YouTube Phenomenon Keeps Growing
It's hard to be amazed by anything on the Internet these days, but the video-sharing site YouTube is raising eyebrows among even the most savvy Web observers.
Started in February 2005, YouTube's popularity is exploding. In June alone, according to NielsenNet, YouTube drew 19.6 million visitors, almost triple the number from this past January.
YouTube is, according to The Early Show national correspondent Tracy Smith, mushrooming into the world's first online video network, featuring the latest and, in many cases, strangest videos from all over the world.
It boasts a collection of some 70 million video clips, from the comedic, to the connoisseur, and averages 60,000 uploads a day. There's no fee for uploads.
YouTube's community has grown to roughly six million members, a big audience with little overhead for advertisers, though it could be difficult to get noticed.
It was started for amateurs, and most of the site's content is still uploaded by amateurs, but YouTube is also fast becoming a major marketing tool for corporations that, in some instances, pretend to be amateurs.
While it may look as if each video has been created from the quiet confines of someone's bedroom, it's often a corporate boardroom calling the shots.
Twenty-five Years ago, Smith observes, you'd turn to MTV to catch the latest music video.But now, many record companies are uploading their band's latest videos onto YouTube.
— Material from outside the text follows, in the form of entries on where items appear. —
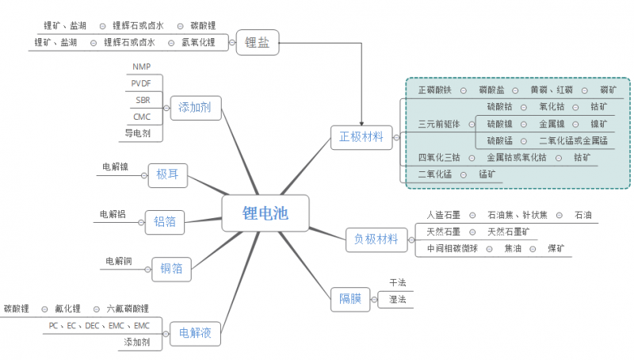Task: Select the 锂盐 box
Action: tap(257, 43)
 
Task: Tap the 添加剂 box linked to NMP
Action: tap(194, 106)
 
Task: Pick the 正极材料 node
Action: tap(361, 137)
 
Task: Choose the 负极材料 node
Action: tap(376, 239)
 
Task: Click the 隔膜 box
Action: tap(349, 299)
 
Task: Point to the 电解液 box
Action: tap(195, 332)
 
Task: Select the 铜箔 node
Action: tap(171, 269)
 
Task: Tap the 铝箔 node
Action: tap(166, 223)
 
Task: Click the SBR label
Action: tap(143, 100)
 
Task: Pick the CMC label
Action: tap(142, 117)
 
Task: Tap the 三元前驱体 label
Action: tap(438, 124)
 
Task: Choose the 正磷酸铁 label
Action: tap(434, 90)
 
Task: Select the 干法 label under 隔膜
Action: tap(397, 283)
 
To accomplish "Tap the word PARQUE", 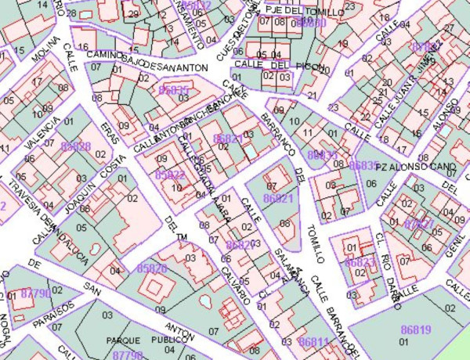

You can just click and watch as often as you'd like.
The band "OK Go" released its second album for Capitol Records earlier this year, but it's their videos on YouTube, not radio airplay, that's made them so popular with fans.
And the low-budget videos, some costing little more than the tape on which they're recorded, don't imply any affiliation with a record label — which is the idea.
"The whole point," says Adweek magazine advertising critic Barbara Lippert, "is that these are (made to look like they're) handmade in the basement or a backyard. Advertisers are equally adept at making it look like it was made that way, and they can get a lot of buzz virally on the Net."
That buzz has worked wonders for products such as the candy Mentos.
"These guys," says Lippert, "who did an experiment (on a video on YouTube) with Mentos and Coke — they end up getting jobs with Mentos.
"People love to waste time on the Internet, and if it's funny they'll go there, regardless of who put it up there," which may be a big part of the burgeoning appeal of YouTube.